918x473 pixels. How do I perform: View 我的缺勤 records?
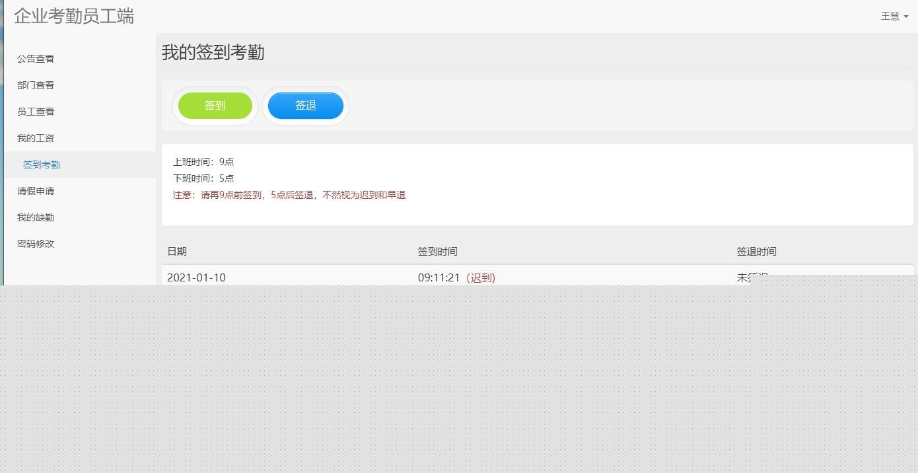point(35,217)
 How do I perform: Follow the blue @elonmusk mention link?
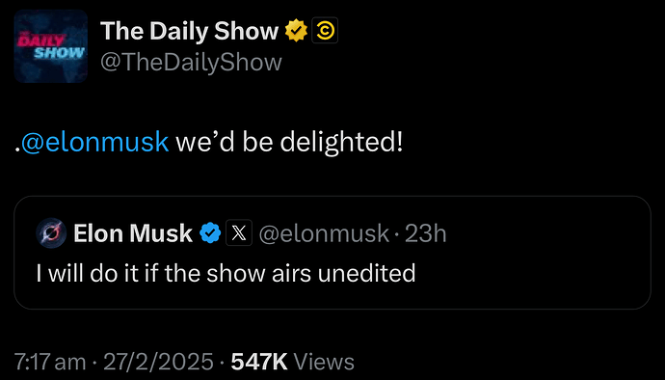pos(95,142)
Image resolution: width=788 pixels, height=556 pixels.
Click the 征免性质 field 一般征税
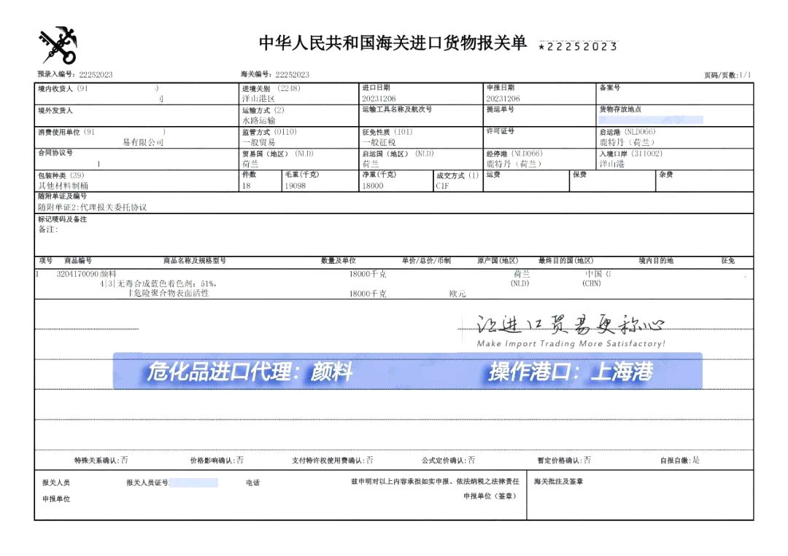[x=378, y=143]

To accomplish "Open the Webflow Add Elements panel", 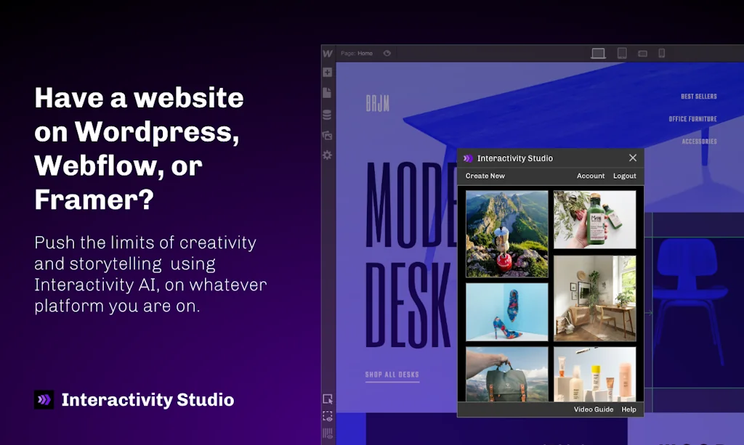I will point(328,71).
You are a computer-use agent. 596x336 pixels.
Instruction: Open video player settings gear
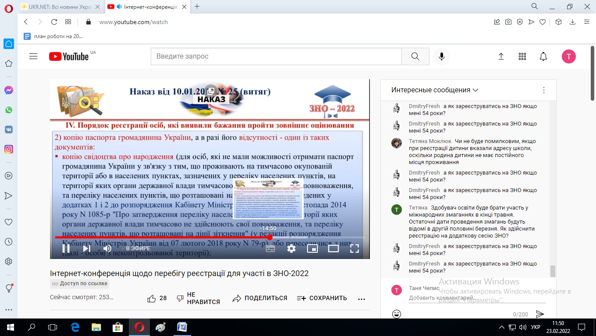291,249
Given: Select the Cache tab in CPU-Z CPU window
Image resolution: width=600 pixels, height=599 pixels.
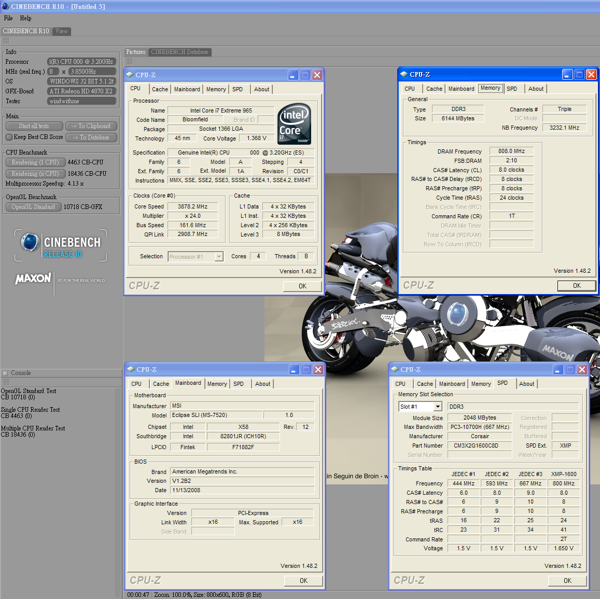Looking at the screenshot, I should coord(160,89).
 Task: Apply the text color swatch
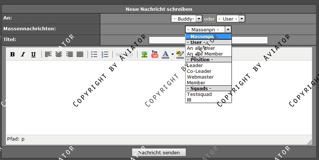click(x=165, y=54)
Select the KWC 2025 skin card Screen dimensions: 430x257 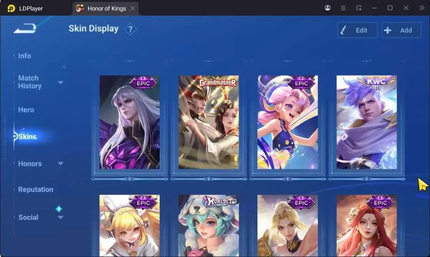tap(367, 123)
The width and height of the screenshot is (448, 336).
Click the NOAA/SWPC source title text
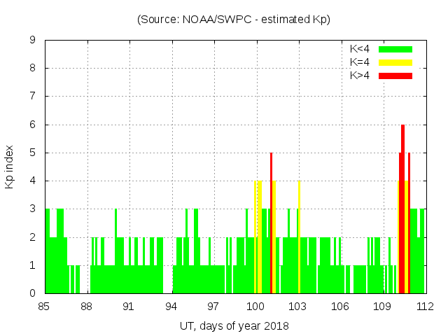pyautogui.click(x=234, y=19)
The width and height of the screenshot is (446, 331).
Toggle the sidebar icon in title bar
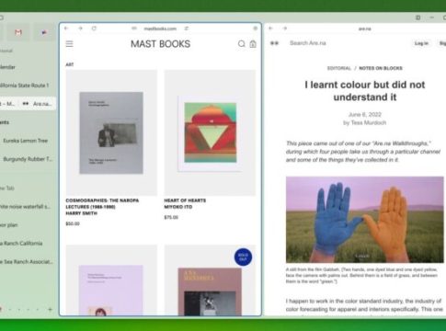click(x=417, y=17)
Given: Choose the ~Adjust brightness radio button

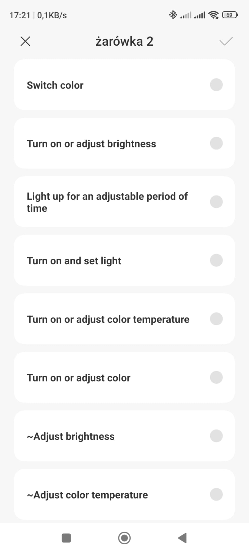Looking at the screenshot, I should click(x=216, y=436).
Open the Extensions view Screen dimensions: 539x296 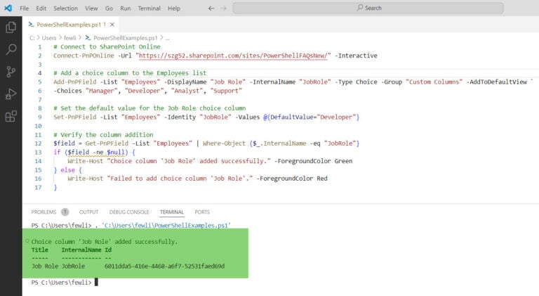click(11, 116)
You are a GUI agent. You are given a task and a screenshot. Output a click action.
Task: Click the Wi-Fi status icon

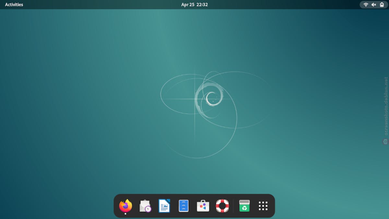[366, 5]
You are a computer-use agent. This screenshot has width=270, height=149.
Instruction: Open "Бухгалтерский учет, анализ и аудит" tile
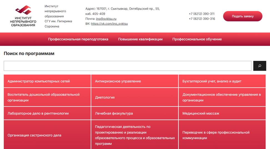click(222, 81)
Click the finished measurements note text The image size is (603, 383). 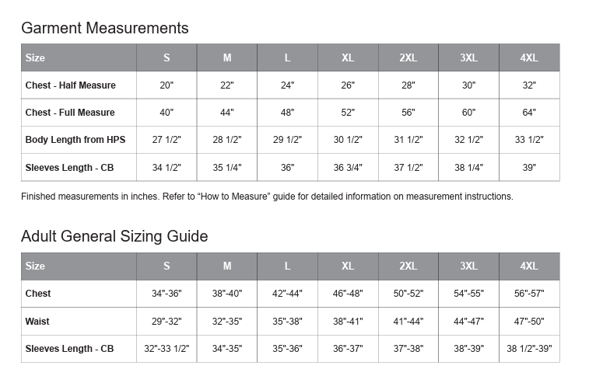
****************
-- Work order --
Reply with a number only, showing how many lines of the material contain the word "computer".

-- Finished task --
2